SHORT EXERCISE:
Extract each line of the records that contains the word "header".

* Begin EXERCISE MATERIALS *

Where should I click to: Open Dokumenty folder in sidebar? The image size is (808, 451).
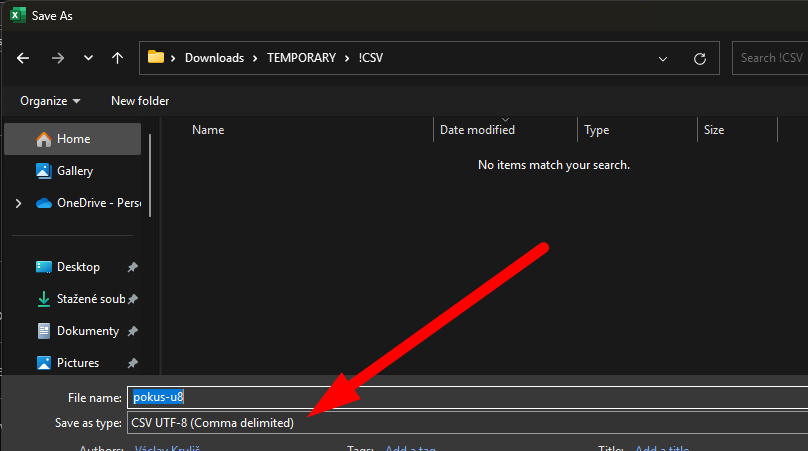[x=87, y=331]
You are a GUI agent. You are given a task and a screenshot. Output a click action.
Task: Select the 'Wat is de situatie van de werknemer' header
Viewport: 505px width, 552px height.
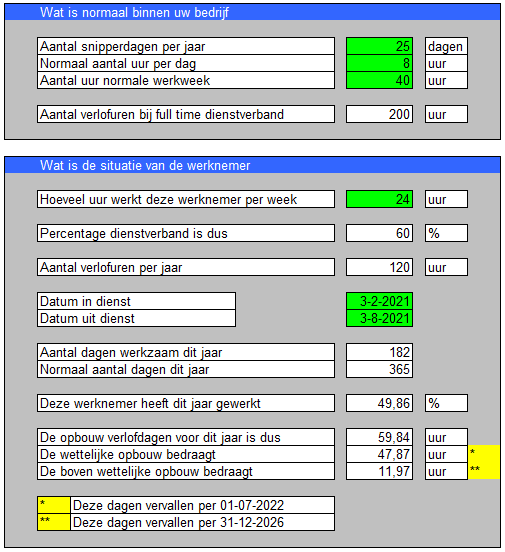click(252, 165)
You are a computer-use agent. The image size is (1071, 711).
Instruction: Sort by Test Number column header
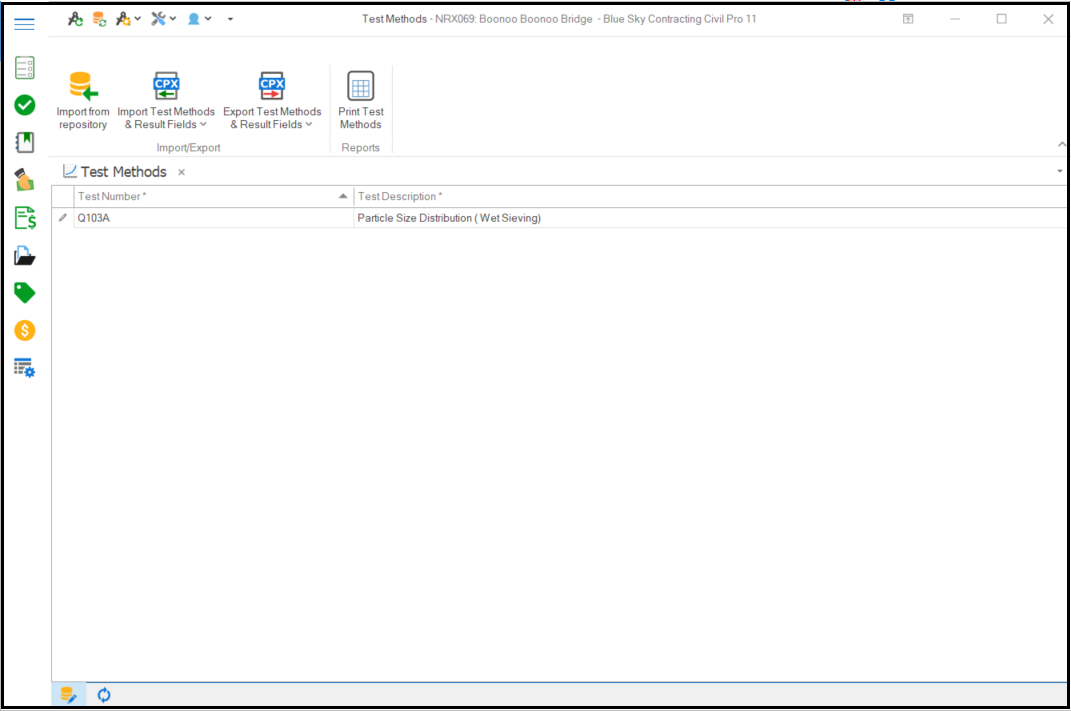pyautogui.click(x=210, y=196)
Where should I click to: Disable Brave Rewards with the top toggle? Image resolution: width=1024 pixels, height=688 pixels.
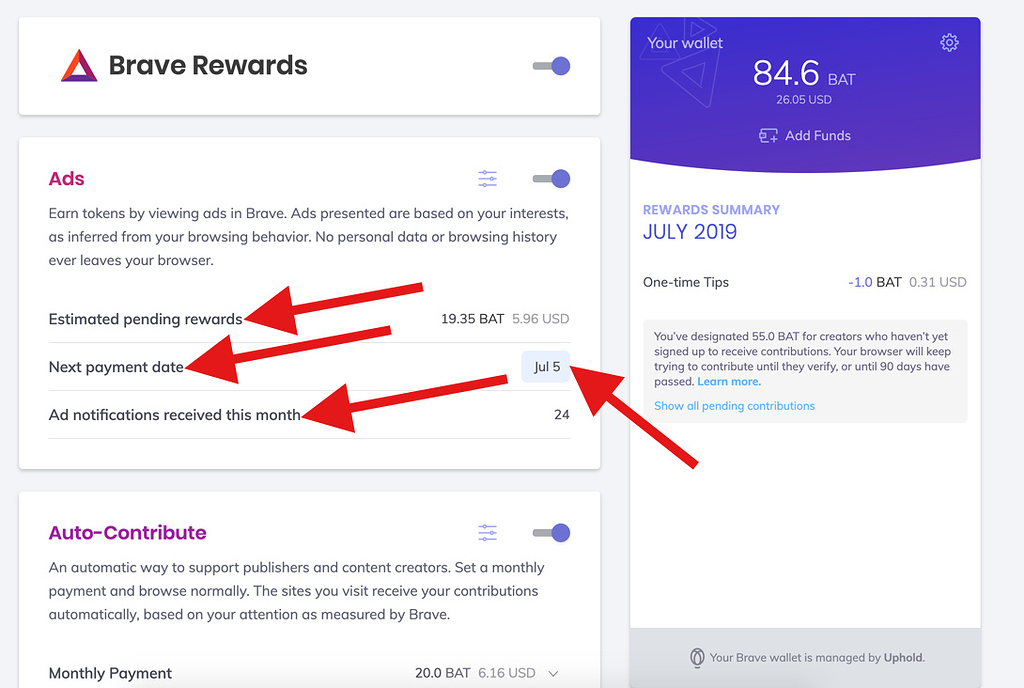click(551, 65)
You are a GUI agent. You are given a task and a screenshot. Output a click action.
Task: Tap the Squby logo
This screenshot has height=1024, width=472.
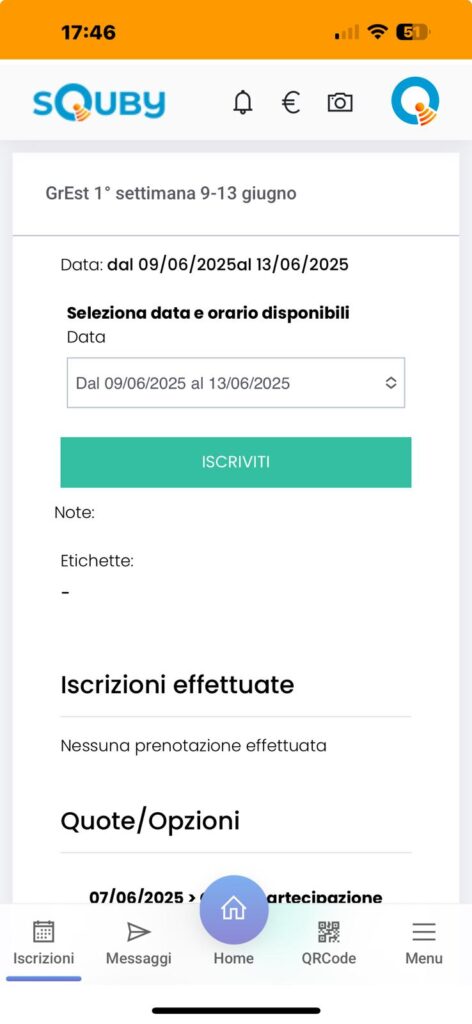click(99, 103)
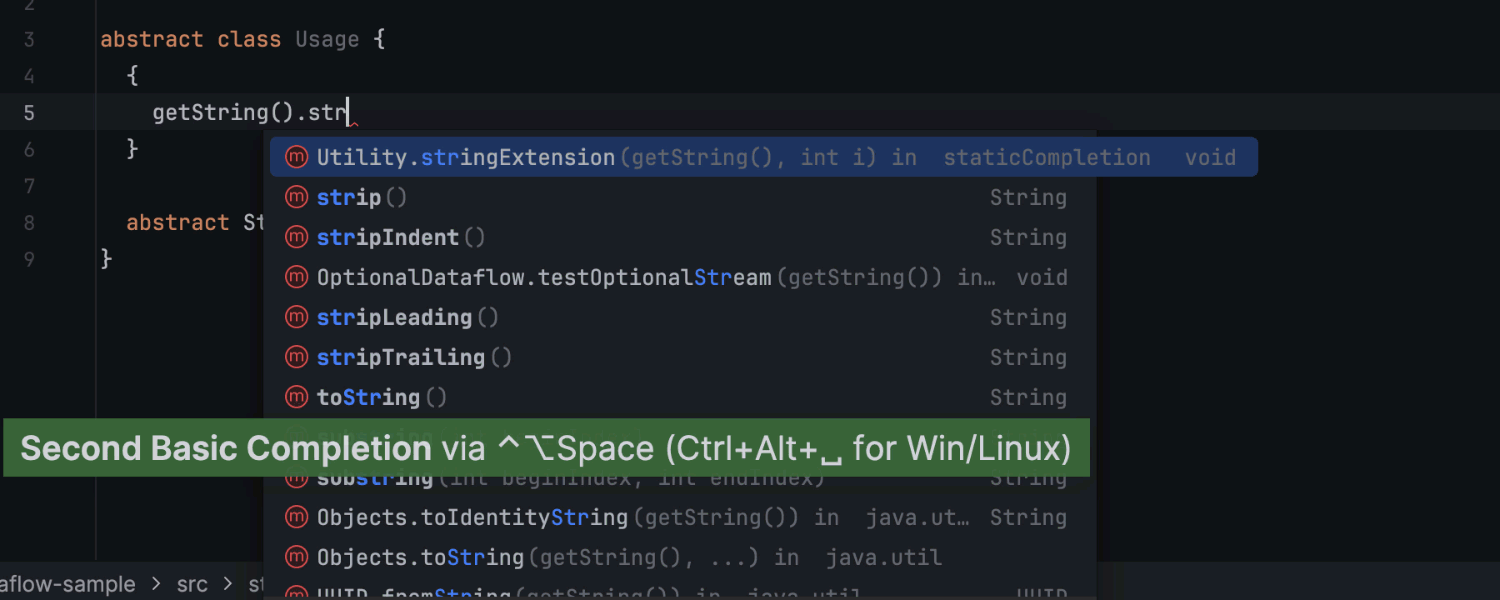Open src folder in breadcrumb bar

tap(192, 584)
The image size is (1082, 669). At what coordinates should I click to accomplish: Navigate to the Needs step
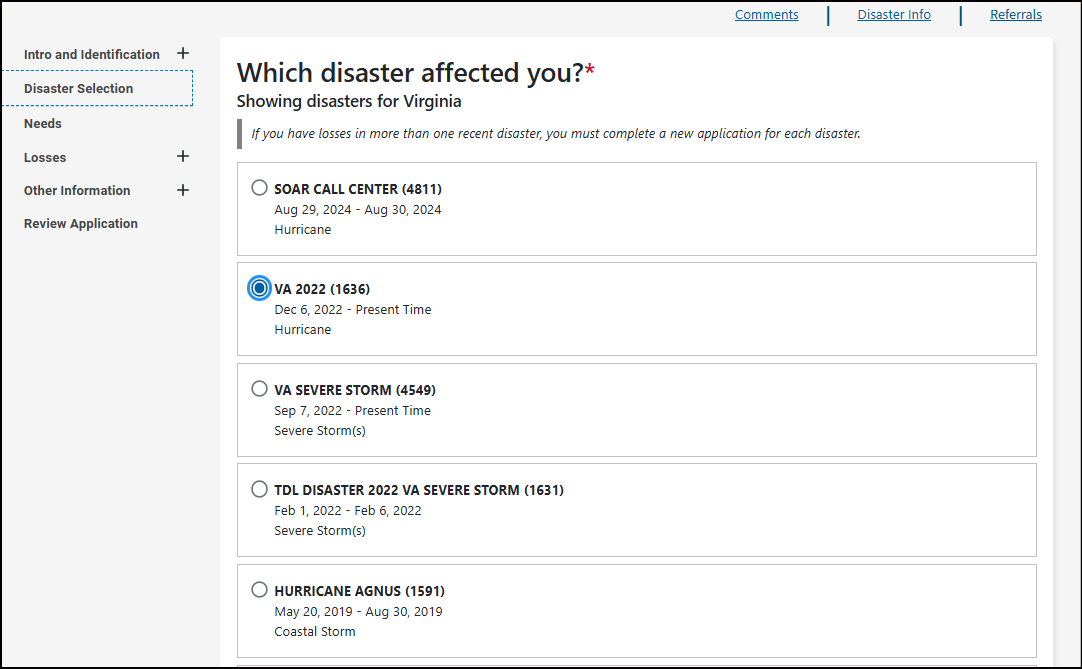click(x=43, y=123)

* End EXERCISE MATERIALS *

RESULT OF THIS EXERCISE:
Task: Select the 'Wat is de situatie van de werknemer' header
Instruction: Sort by Test Number column header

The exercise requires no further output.